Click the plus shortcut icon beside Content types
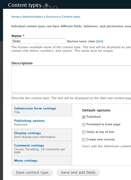 click(x=46, y=5)
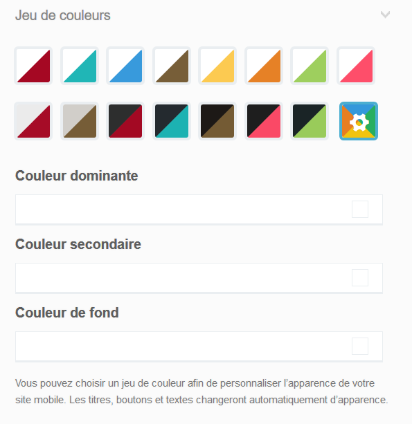Open the Couleur dominante color picker swatch
The width and height of the screenshot is (412, 424).
pyautogui.click(x=360, y=209)
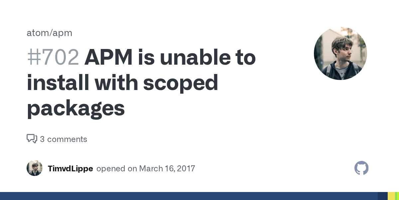Click the 'atom' owner name in the repo path

point(36,33)

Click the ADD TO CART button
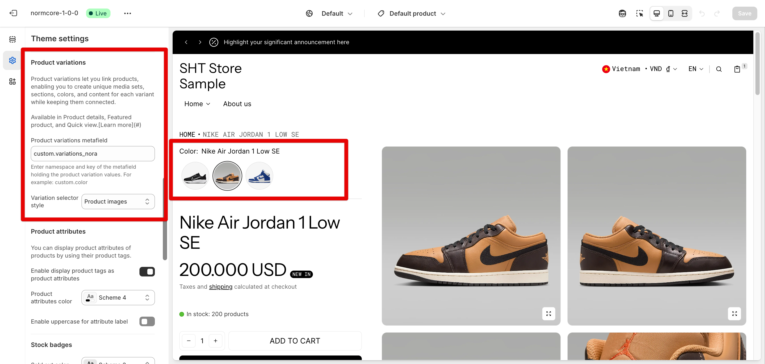point(295,341)
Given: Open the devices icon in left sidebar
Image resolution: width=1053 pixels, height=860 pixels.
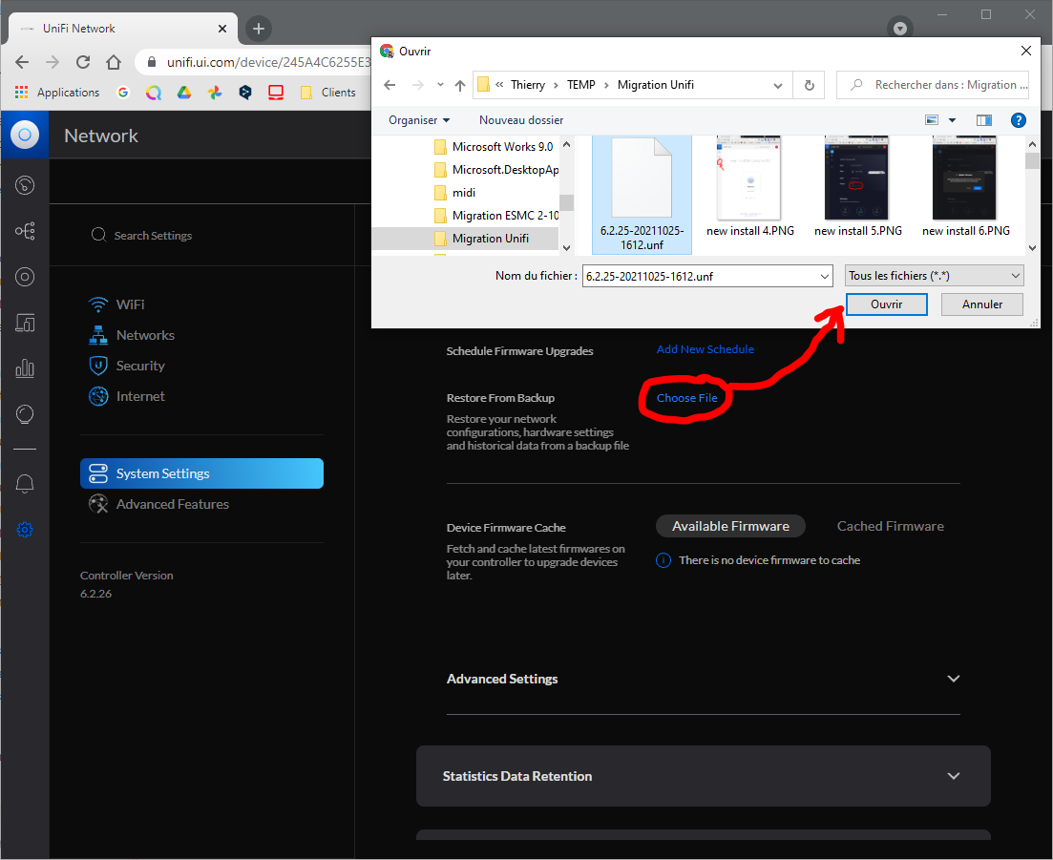Looking at the screenshot, I should (x=26, y=323).
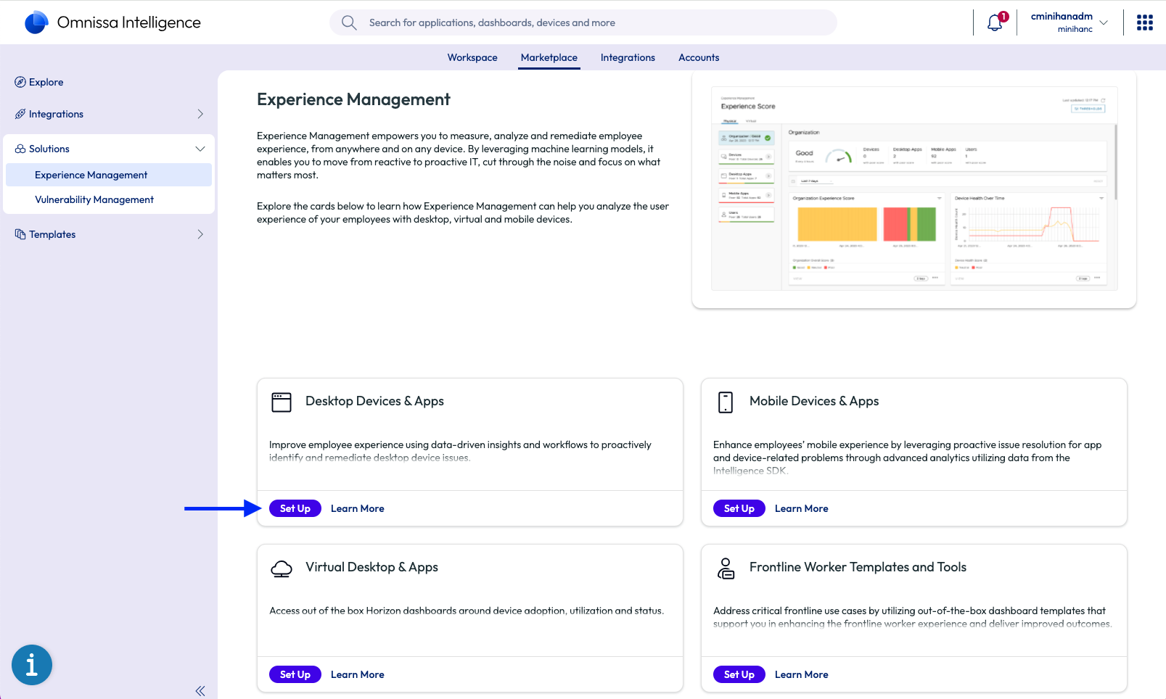Collapse the sidebar with double-chevron icon

point(200,691)
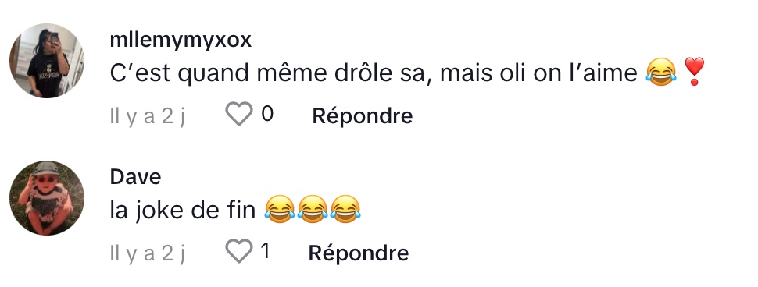The image size is (758, 287).
Task: Click the 'Il y a 2 j' timestamp under Dave
Action: tap(148, 253)
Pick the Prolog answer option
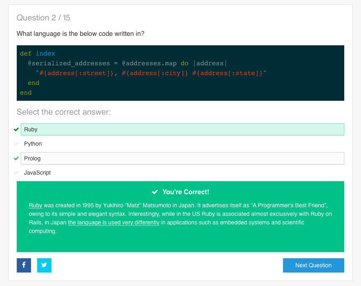Screen dimensions: 361x286 [x=182, y=158]
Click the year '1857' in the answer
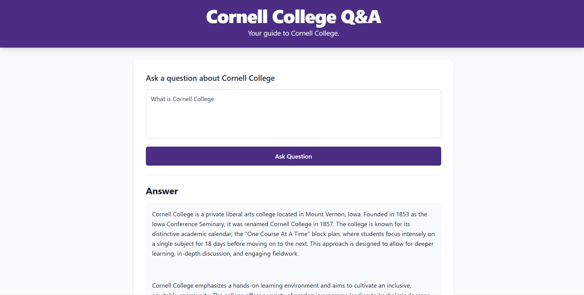 pyautogui.click(x=326, y=224)
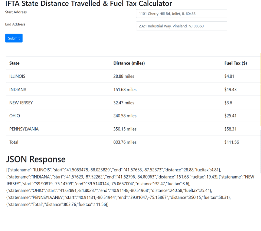Click the OHIO distance value 240.58 miles
Viewport: 261px width, 231px height.
(x=125, y=116)
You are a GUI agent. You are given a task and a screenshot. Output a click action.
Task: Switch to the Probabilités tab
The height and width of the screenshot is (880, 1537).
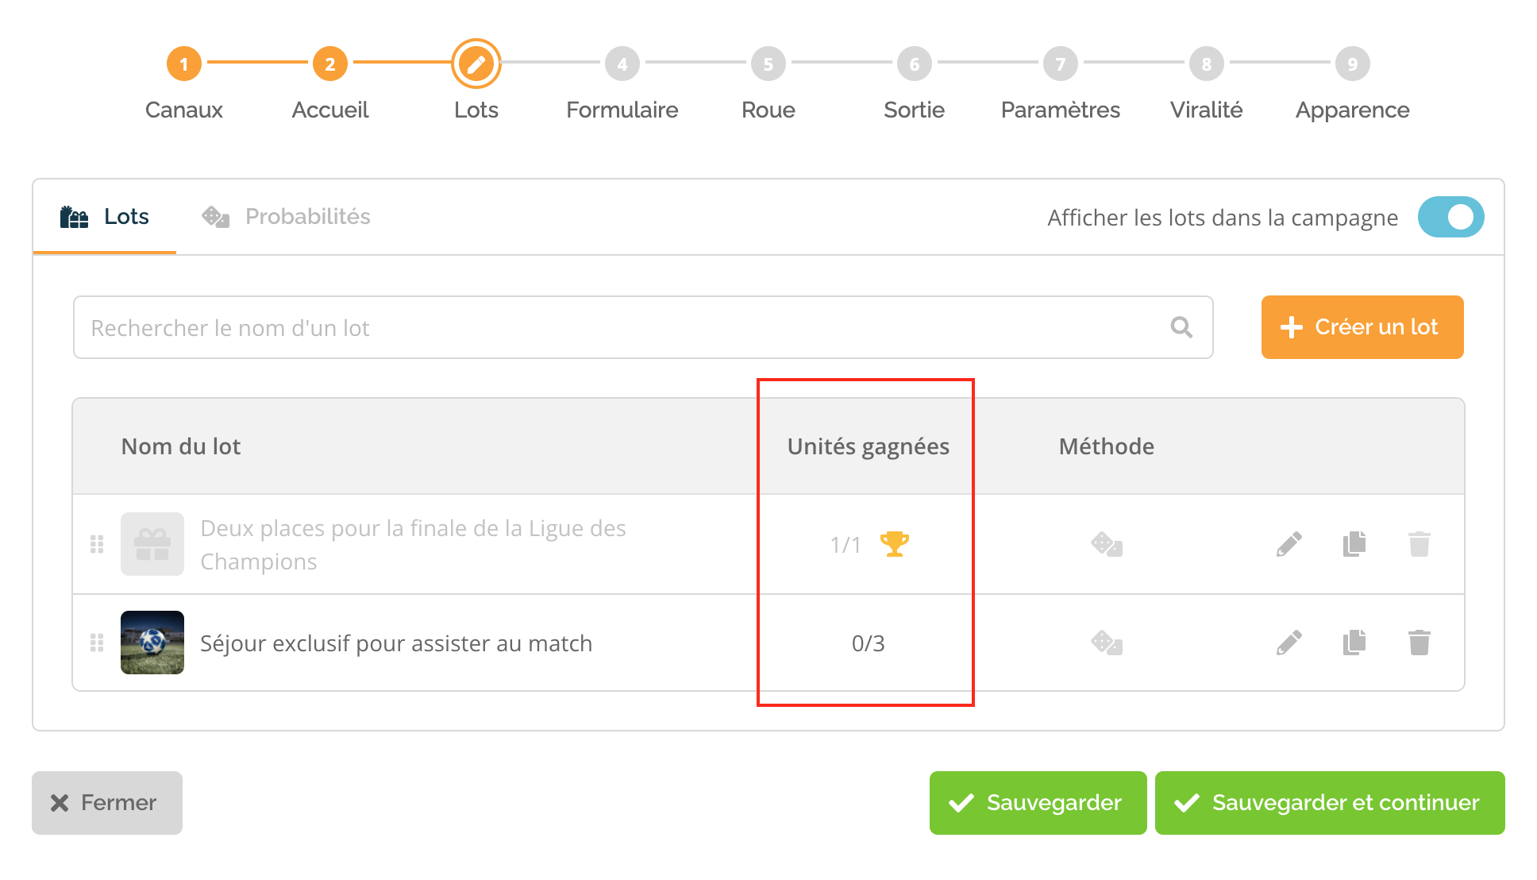(286, 217)
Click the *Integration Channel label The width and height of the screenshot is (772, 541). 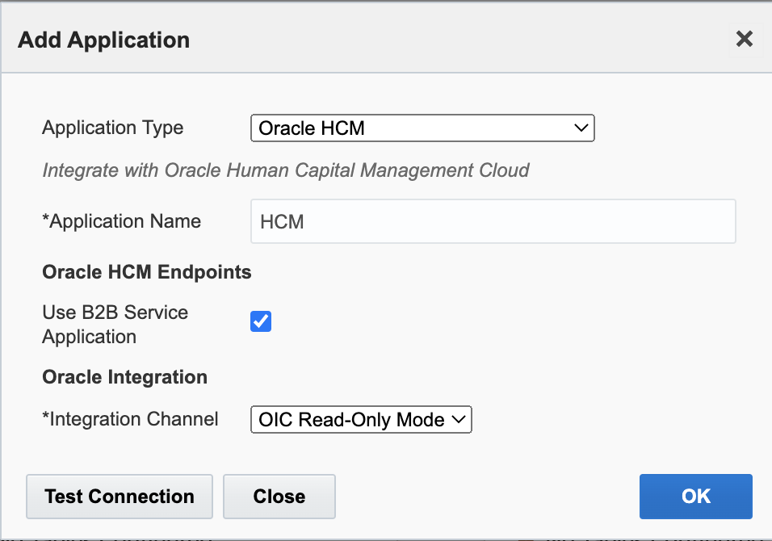pyautogui.click(x=130, y=419)
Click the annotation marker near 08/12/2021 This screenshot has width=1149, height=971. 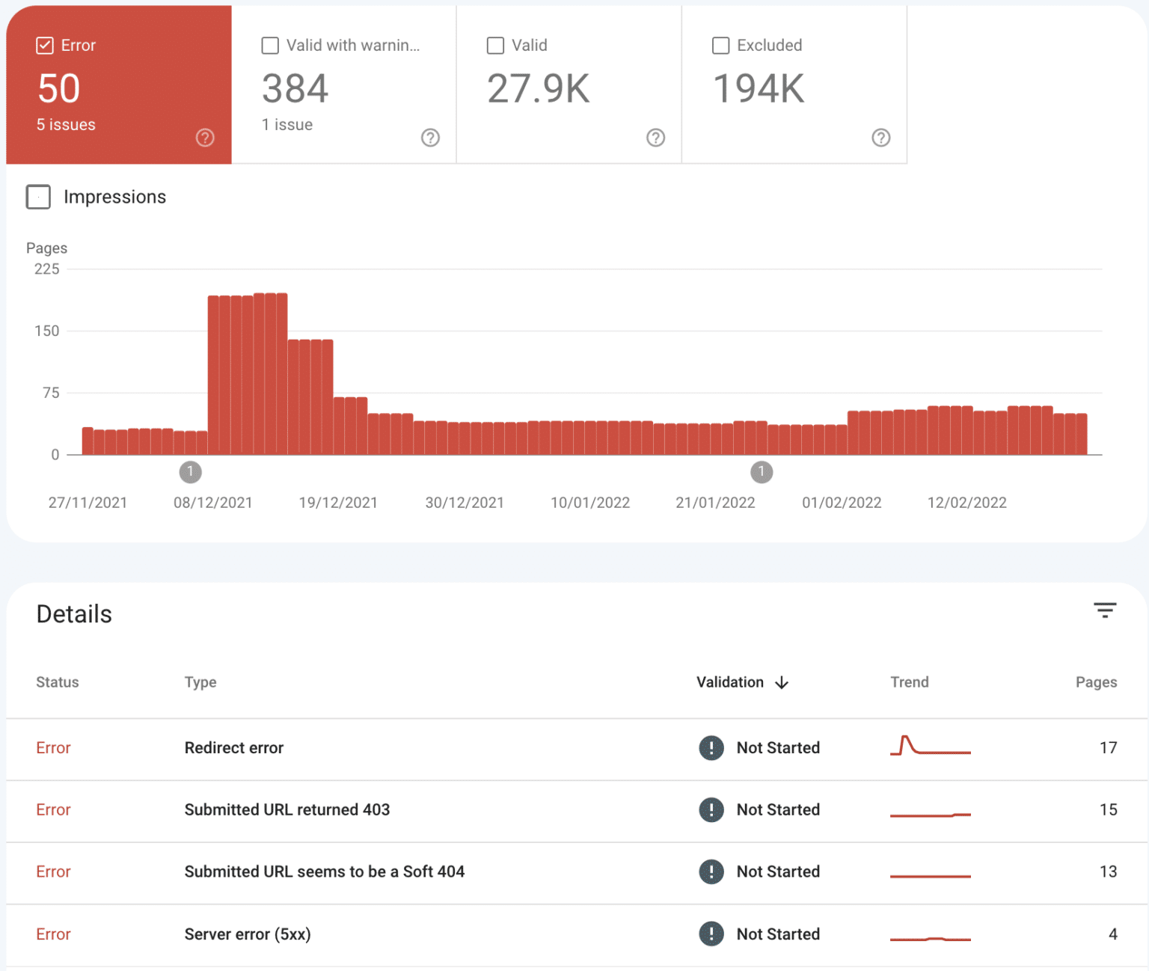(190, 472)
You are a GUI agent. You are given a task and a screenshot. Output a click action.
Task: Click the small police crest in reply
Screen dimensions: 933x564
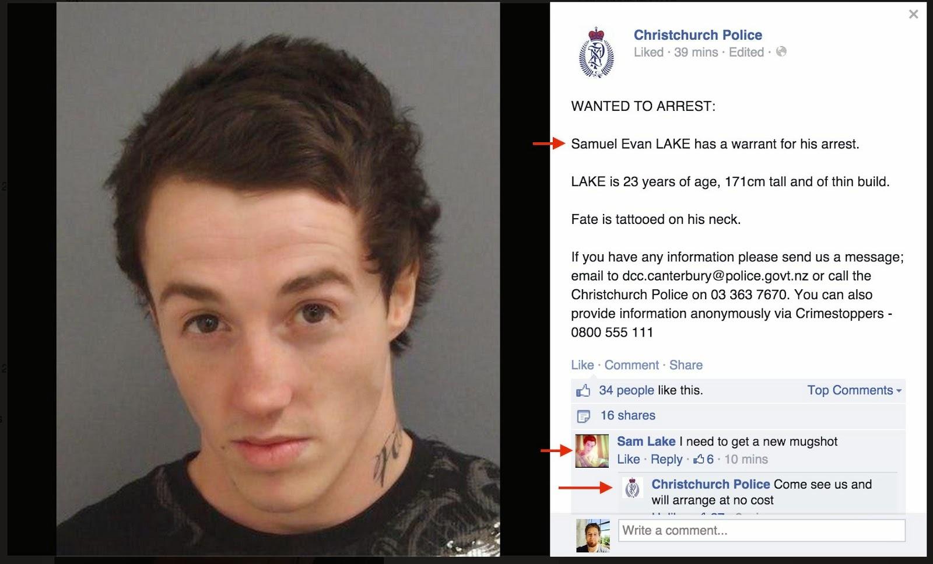[633, 488]
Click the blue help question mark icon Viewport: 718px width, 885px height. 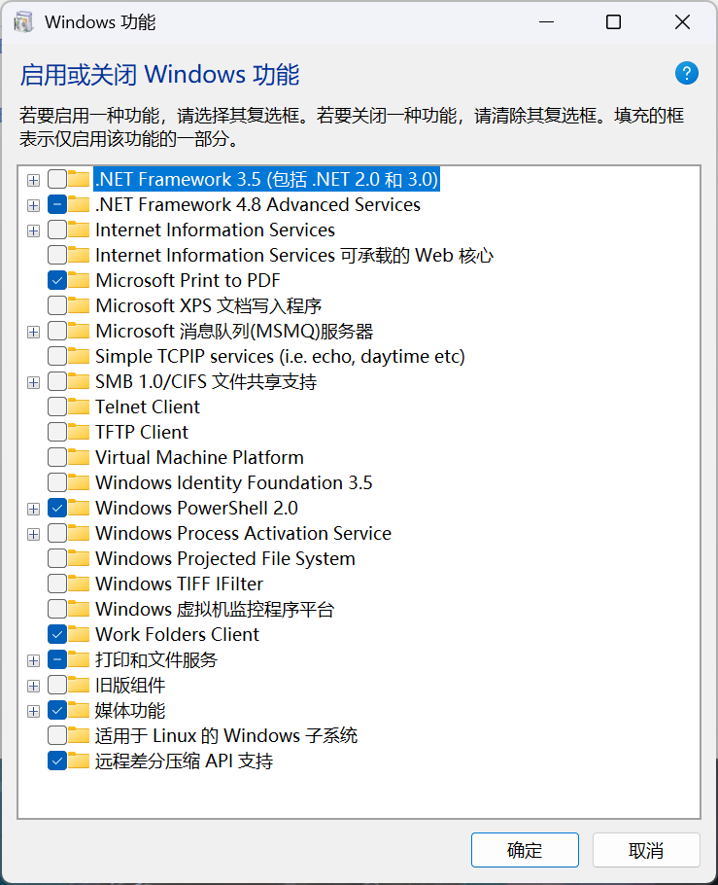[x=686, y=73]
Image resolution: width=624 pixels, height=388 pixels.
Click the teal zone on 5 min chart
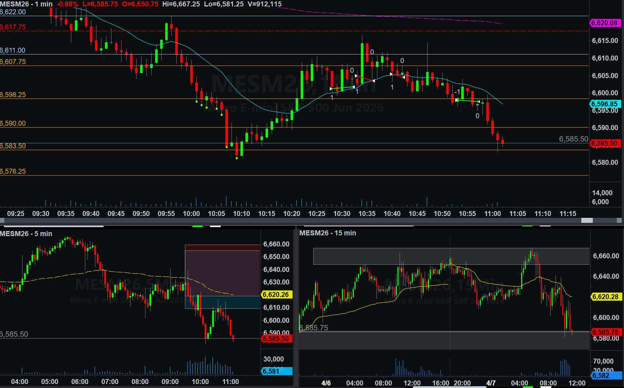pos(222,302)
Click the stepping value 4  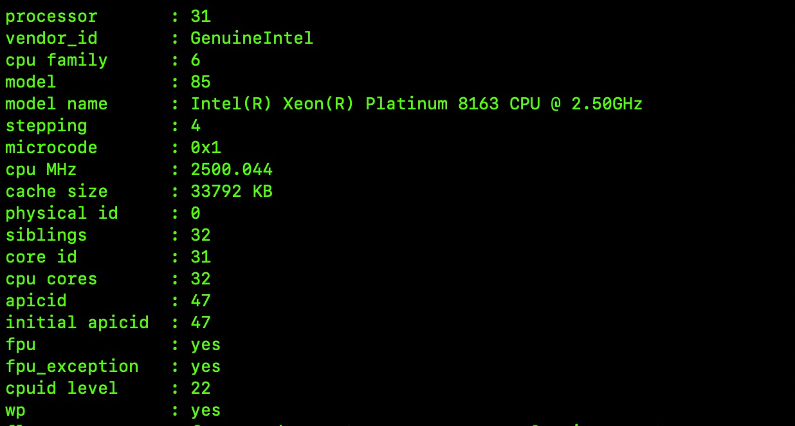(x=196, y=125)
****************
PROBLEM DETAILS:
Exactly the lines from the top of the entries through the line with "Given: Open the devices icon in left sidebar", inclusive, must be given again, with every picture omitted.

ANSWER AREA:
Click the plus shortcut icon beside Content types
 click(x=46, y=5)
Open the Couleur dominante color picker swatch
The width and height of the screenshot is (412, 424).
pyautogui.click(x=360, y=209)
Click the 'atom' owner name in the repo path

point(36,33)

Click the ADD TO CART button
point(295,341)
Given: Open the devices icon in left sidebar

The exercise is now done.